Глухо пробили часы, глашатай на острой верхушке башни – поклонился на четыре стороны, поднял руки, затянул призыв протяжно переливчатым голосом. Люди на площади замерли, обратившись лицом на восток, поклонились, каждый по закону своей веры. Даже Лихо – и тот фыркнул снова, поднял голову, замер, задрав вертикально вверх тяжёлый, рыжей шерстью обросший хобот. Незнакомый Григорию жест, напомнивший слободского отца Акакия разве что. И ещё кого-то, кого он вспомнить не смог, но одна лишь мысль отозвалась холодом на затылке. Показалось – или ртутным зеркалом, тускло сверкнули в небесах облака? Всего на миг, но...

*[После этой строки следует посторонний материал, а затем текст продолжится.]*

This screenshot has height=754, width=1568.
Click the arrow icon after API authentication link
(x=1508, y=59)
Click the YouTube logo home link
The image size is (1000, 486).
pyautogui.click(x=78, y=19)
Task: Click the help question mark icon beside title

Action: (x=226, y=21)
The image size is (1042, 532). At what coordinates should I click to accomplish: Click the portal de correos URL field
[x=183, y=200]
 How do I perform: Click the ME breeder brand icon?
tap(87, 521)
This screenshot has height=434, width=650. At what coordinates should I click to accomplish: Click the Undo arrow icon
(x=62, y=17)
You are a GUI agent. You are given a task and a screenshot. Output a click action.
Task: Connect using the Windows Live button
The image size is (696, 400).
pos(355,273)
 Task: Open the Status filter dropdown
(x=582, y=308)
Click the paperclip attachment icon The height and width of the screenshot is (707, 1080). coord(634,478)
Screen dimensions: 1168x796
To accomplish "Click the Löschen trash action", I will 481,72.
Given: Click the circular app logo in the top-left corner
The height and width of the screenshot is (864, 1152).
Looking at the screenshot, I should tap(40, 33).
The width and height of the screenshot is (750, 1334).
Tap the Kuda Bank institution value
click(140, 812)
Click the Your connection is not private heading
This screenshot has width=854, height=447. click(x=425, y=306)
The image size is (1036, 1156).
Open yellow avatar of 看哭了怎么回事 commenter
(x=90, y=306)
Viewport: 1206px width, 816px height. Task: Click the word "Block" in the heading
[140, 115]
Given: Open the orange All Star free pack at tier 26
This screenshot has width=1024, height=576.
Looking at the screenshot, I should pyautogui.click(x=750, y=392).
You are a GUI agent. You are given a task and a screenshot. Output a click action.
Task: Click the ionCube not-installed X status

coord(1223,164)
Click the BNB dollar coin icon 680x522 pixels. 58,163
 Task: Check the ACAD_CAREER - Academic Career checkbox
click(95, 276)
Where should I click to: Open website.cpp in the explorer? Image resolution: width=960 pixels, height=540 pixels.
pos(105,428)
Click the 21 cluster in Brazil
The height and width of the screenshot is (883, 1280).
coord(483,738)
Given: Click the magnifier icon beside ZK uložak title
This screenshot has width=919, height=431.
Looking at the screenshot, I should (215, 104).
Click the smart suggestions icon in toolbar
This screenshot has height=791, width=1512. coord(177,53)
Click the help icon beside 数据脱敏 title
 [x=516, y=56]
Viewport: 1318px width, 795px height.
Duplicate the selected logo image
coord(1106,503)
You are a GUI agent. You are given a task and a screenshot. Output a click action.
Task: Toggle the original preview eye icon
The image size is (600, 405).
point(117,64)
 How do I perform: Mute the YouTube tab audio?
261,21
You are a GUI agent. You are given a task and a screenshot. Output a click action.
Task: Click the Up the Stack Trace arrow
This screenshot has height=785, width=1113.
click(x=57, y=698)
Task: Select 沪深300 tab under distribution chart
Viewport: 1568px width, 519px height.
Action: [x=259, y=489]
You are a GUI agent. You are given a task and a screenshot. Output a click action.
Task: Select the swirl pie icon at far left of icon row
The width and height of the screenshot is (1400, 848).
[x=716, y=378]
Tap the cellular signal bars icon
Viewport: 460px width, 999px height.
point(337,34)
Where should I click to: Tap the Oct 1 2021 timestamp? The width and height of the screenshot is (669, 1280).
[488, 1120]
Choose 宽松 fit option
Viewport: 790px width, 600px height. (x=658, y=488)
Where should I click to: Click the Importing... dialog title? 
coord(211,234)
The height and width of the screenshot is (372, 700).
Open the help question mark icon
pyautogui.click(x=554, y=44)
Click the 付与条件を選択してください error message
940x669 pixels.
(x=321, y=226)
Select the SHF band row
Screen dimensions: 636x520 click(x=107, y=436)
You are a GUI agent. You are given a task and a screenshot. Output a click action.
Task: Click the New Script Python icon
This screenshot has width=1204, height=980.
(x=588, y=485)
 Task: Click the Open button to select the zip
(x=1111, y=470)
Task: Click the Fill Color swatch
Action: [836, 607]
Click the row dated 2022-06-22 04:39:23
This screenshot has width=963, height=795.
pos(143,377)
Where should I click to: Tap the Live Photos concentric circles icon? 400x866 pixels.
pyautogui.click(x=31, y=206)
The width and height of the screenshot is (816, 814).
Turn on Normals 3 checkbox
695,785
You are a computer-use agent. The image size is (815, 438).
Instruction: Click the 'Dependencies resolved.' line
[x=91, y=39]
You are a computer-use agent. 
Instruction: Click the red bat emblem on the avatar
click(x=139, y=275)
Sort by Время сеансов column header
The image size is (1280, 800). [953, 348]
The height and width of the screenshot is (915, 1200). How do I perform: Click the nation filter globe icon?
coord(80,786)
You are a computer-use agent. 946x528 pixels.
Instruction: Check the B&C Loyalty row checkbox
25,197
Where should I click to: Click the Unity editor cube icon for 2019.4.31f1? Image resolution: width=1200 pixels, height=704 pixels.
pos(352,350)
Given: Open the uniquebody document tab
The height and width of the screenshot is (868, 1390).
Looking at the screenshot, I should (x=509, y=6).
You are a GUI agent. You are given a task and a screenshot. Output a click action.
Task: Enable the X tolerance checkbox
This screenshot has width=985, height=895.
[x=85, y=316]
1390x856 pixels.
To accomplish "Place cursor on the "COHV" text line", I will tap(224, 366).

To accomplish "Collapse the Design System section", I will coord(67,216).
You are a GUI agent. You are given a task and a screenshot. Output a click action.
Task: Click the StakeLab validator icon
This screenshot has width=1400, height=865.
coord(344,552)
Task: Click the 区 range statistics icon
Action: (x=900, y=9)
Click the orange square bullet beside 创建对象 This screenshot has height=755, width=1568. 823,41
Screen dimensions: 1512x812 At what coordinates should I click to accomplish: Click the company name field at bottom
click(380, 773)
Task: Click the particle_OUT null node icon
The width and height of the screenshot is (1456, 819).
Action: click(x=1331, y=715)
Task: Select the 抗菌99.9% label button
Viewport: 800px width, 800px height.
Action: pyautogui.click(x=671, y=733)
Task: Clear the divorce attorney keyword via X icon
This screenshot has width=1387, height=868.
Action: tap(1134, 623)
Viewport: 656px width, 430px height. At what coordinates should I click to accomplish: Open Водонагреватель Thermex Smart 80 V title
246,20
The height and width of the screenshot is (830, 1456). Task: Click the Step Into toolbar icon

– Варвара, прости, мне пора... – шепнул Григорий на ухо.
Не удержался – поцеловал её в щеку по-быстрому. И спрыгнул вниз, прежде чем Варвара успела ойкнуть или спросить – куда это он намылился на ночь глядя.
«И куда?» – укоряюще прозвенело голосом Катерины в голове.
– Куда, куда... дела доделывать надо, раз взялся. И Лихо у Варвары красавец, но верхом на нём я уж очень приметная цель. Не нравятся мне эти облака. Ох, как не нравятся, – прошептал Григорий, косясь на тёмное небо.
Подбрюшья дождевых туч то там, то здесь вспыхивали ртутным, зеркальным блеском. Пошёл обратно, осторожно вдоль заборов, держась ниже, под ветками тяжёлых, раскидистых и мокрых лип. Осторожно, с обозом, перешёл мост – в «странном» доме стояла мёртвая тишина, и лишь выломанное бивнем Лихо окно скалилось в мир недобро, глазом химеры.
Свернул на набережную за мостом. Потом в переулок, под арку с арабской надписью, на широкий, чистый, засаженный деревьями двор. Дорожка, плакучие ивы по сторонам. Слева – крепкая, весёлая даже с виду, украшенная прихотливой резьбой изба. Справа – изящный, весь лакированный чинский домик с бумажными стенами, и ветер звенит в медных кольцах, подвешенных к балкам его. Знакомые по старым делам громилы напряглись, увидев гостя. Старший так и замер, явно – не сумев так с ходу решить, кланяться ему сейчас или за дубинку хвататься.
Григорий опередил его, поклонился сам, вежливо:
– Добрый вечер, господа. Могу ли я сказать пару слов в уши достопочтенному Юнус-абыю?
С ветром, эхом – пролетело тихое, но повелительное:
– Зови.
По подметённым дорожкам, под ивами, мимо фонтана, под мягкий, ласкающий уши шелест дождя на траве – Григория вежливо проводили к неказистому домику в глубине. Григорий вошёл, аккуратно, стараясь не задеть порог. Поклонился от двери сидящему на подушках, в глубине человеку.
– Салям алейкум, достопочтенных Юнус-абый.
– Алейкум ассалам, Григорий, алейкум ассалам, дорогой. Почему так вежливо?
– Да как сказать. Нужна твоя мудрость, но дело – не обычное, даже государственное, можно сказать.
– Тогда подожди...
Сказал Юнус-абый, качнул головой, наклонившись, его тонкие пальцы в перстнях порылись в лакированной шкатулке. Что-то щёлкнуло, в доме резко запахло грозой, и ветер снаружи – завыл, забился тревожным, гортанным воем.